Wednesday, 18 November 2009

Hal Duncan: Ink (2007)

Edition: MacMillan, 2007
Review number: 1391

Book two of The Book of All Hours continues in the same vein as book one, Vellum. Like that, and you'll like this. Find that incomprehensible (which is quite possible), and this will be the same. (Note that it is a while since I read Vellum, so my description of how the two books relate together might not be entirely accurate.)

The Book of All Hours (the book within the book) describes, controls, or perhaps is, the multitude of universes. In the aftermath of the catastrophic Evenfall, chaos rules; now, everything is fragmented, yet some things remain constant between the different versions of reality. Jack Carter is a revolutionary, everywhere, connected to the metaphysics of the Book. But what is he trying to achieve? Is he even dead or alive?

The story is extremely fragmented, told in an exceptionally allusive style: Michael Moorcock's Jerry Cornelius meets Finnegans Wake. References run from pop culture (The Prisoner, the Sex Pistols, etc.) to ancient literature (a performance of the Bacchae as political satire by a commedia dell'arte troupe forms the structure of a long section of the novel, and one of Virgil's Eclogues is used in a similar fashion in the epilogue) to folklore (Puck, Reynard the fox). Theological discussion rubs shoulders with a thriller set in the thirties Middle East. Overall, it is a scintillating cascade of ideas, images, and styles.

Like other books of this kind, however, the narrative is hard to follow, particularly if you are a reader who wants to have a linear plot.
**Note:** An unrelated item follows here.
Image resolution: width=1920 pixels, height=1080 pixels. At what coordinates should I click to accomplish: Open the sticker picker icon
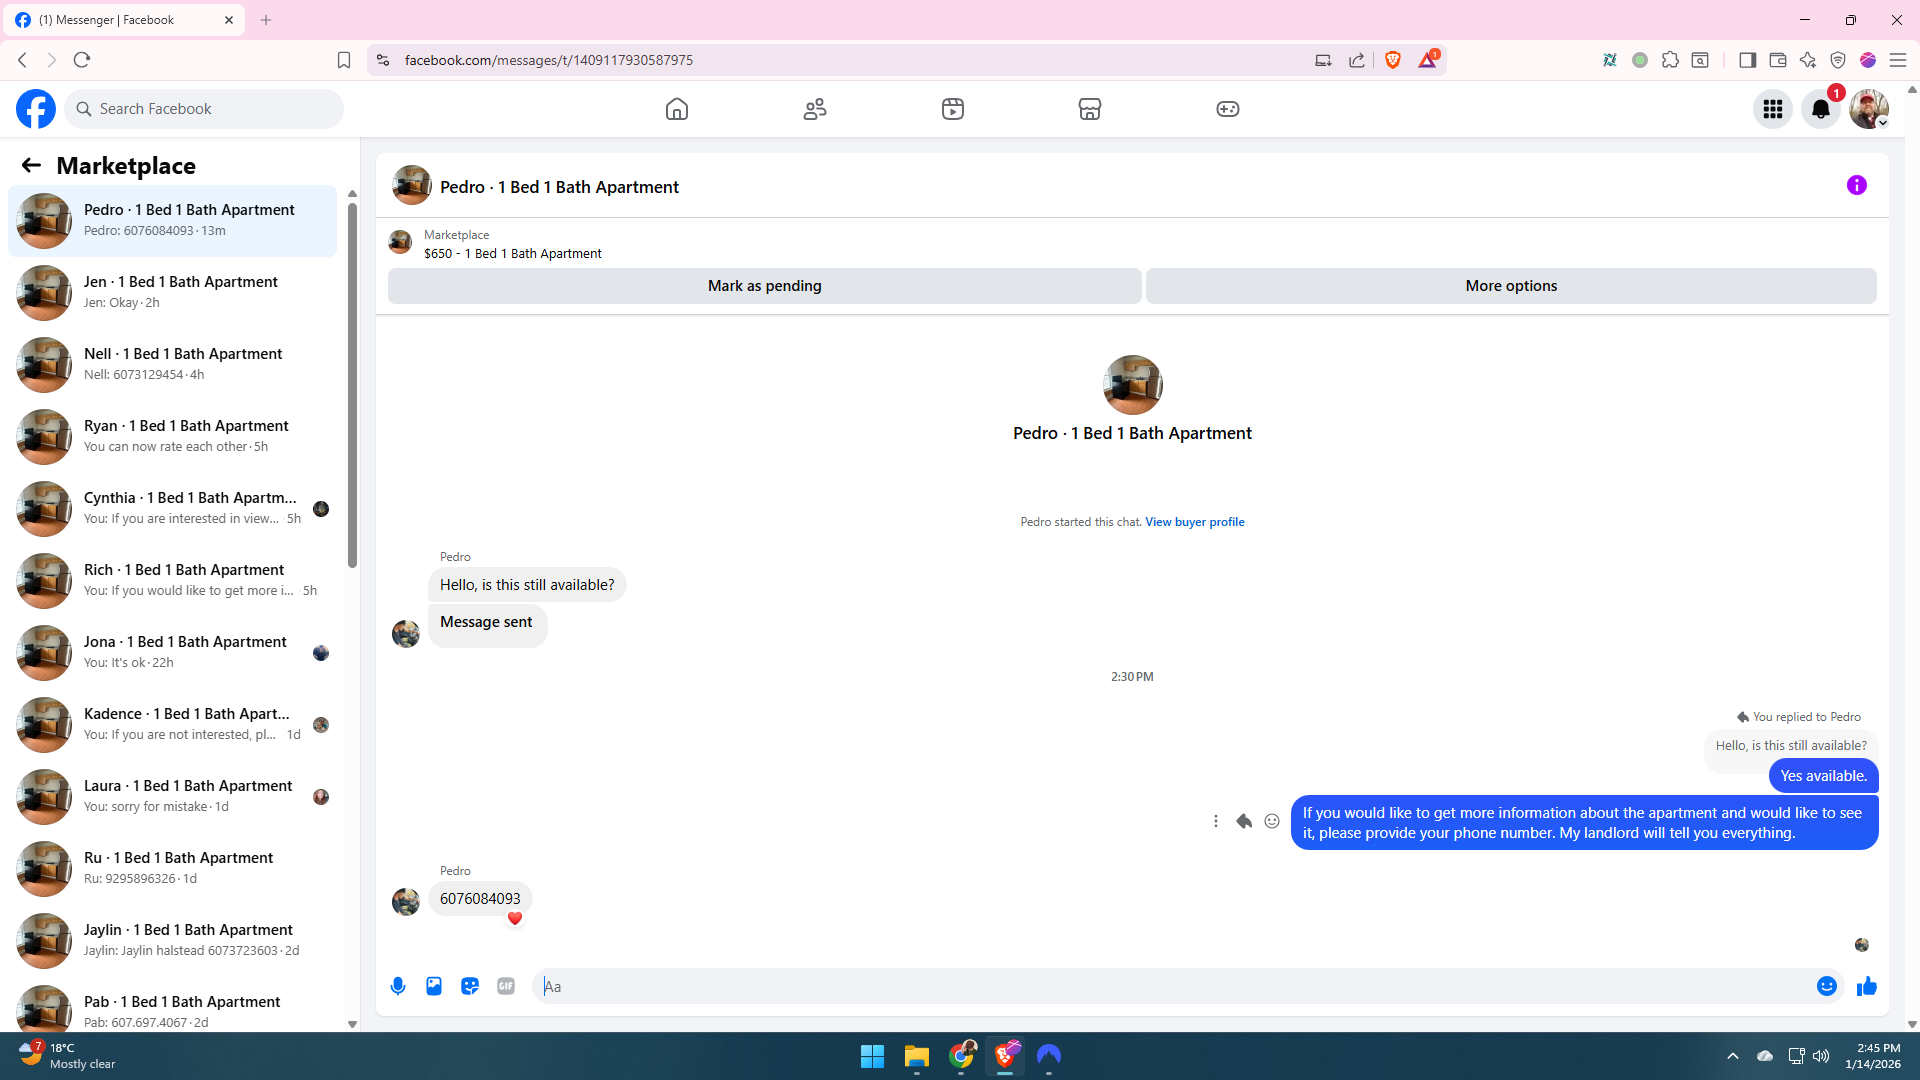pyautogui.click(x=470, y=986)
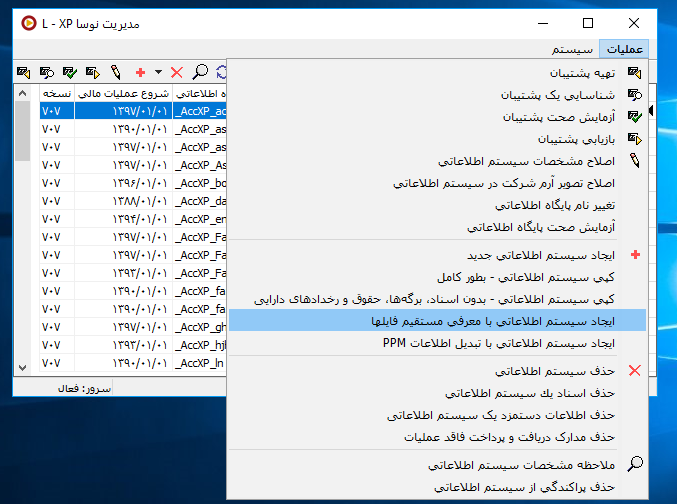Choose حذف سیستم اطلاعاتی menu entry

[x=560, y=370]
It is also true that parts of the novel work better than others. (At least, it appeared to be the case to me, both here and in Vellum, but is could just mean that my concentration levels fluctuated.) It is likely to make more sense a second time around, and a repeat read is definitely something I will do.

In summary, The Book of All Hours will not be everyone's cup of tea, but I liked it: 8/10.